*TEXT BLOCK*.
He told me sometimes they just feel guilt not remorse and there is a big difference, guilt they can get over, true remorse means they wouldn't ever put themselves in that position again. Over time I would see which one he really is.....
He told me to stop trying to get an answer right now.....
He also told me my relationship will never be the same as it was before.....I can't expect it to be, he also said a little mistrust and checking is a good thing in a marriage, it keeps the partners both accountable for their whereabouts.


----------



## nice777guy (Nov 23, 2009)

I remember early on in my "adventures", on a good day my wife sent me a list from the internet of 20 things the "unfaithful" spouse should not do. One of the things was to let the truth "trickle out", as it leaves us to wonder what we haven't found out yet. Another was to be honest about EVERYTHING - not just the issues at hand.

I caught my wife recently in a "tale" that she now says she told me to cover for a friend - she had to tell me because I know this person too. I tried explaining to her that it didn't matter that my wife was at home and not talking to some guy (but her friend was), but I'm just tired of any kind of lie.

What you are feeling is totally normal. Sounds like you are doing OK to me.


----------



## Sadman (Feb 25, 2010)

Thanks to all for the replies.

Only a couple of days ago, I was having one of my quiet days, my wife asked me what was wrong, I said to her that when I`m down which is too frequent for my liking, I need reassurance, that I`m low on confidence - self esteem, don`t feel very good about myself.
My wife always sighs, huffs and puffs, quite insensitive at times, she says I need to get over it and move on.

*DATA SHOWN*.
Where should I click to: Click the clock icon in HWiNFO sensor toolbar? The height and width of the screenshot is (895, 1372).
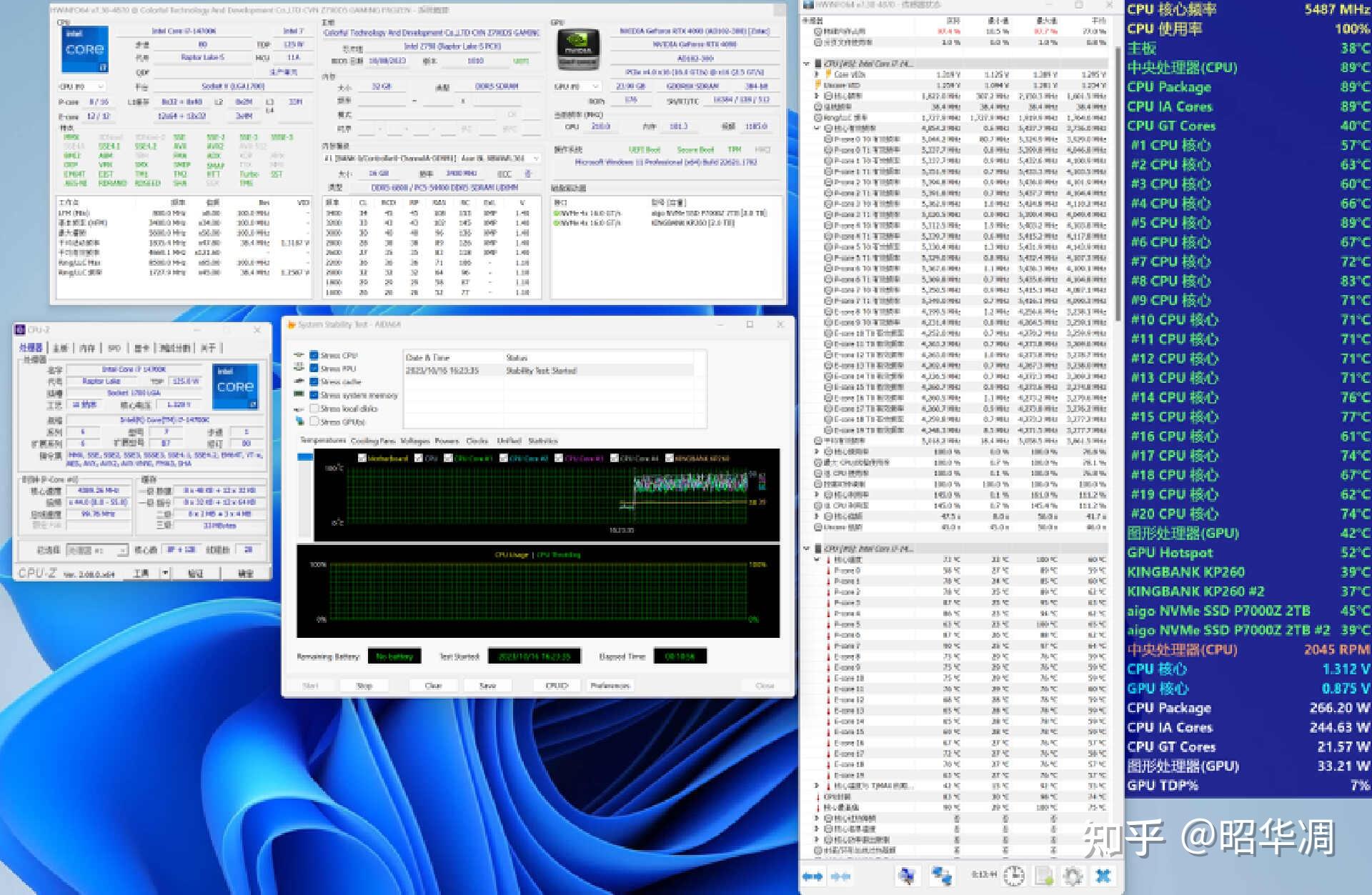coord(1014,875)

*TO BE DONE*.
1. Condense the paragraph of the forum thread that begins "I remember early on in my" into a short bulleted list that keeps its main facts.
2. In the forum thread, what does true remorse mean?
3. Reproduce the passage of the forum thread that starts at "He told me to stop" and ends at "(Nov 23, 2009)".
Use only the forum thread when responding.

*RESPONSES BY TASK*.
1.
- Early on, on a good day, the poster's wife sent a list from the internet of 20 things the unfaithful spouse should not do.
- One item was letting the truth "trickle out," which leaves the other partner wondering what has not yet come to light.
- Another was being honest about everything, not only the issues at hand.

2. True remorse means they would never put themselves in that position again.

3.
He told me to stop trying to get an answer right now.....
He also told me my relationship will never be the same as it was before.....I can't expect it to be, he also said a little mistrust and checking is a good thing in a marriage, it keeps the partners both accountable for their whereabouts.


----------



## nice777guy (Nov 23, 2009)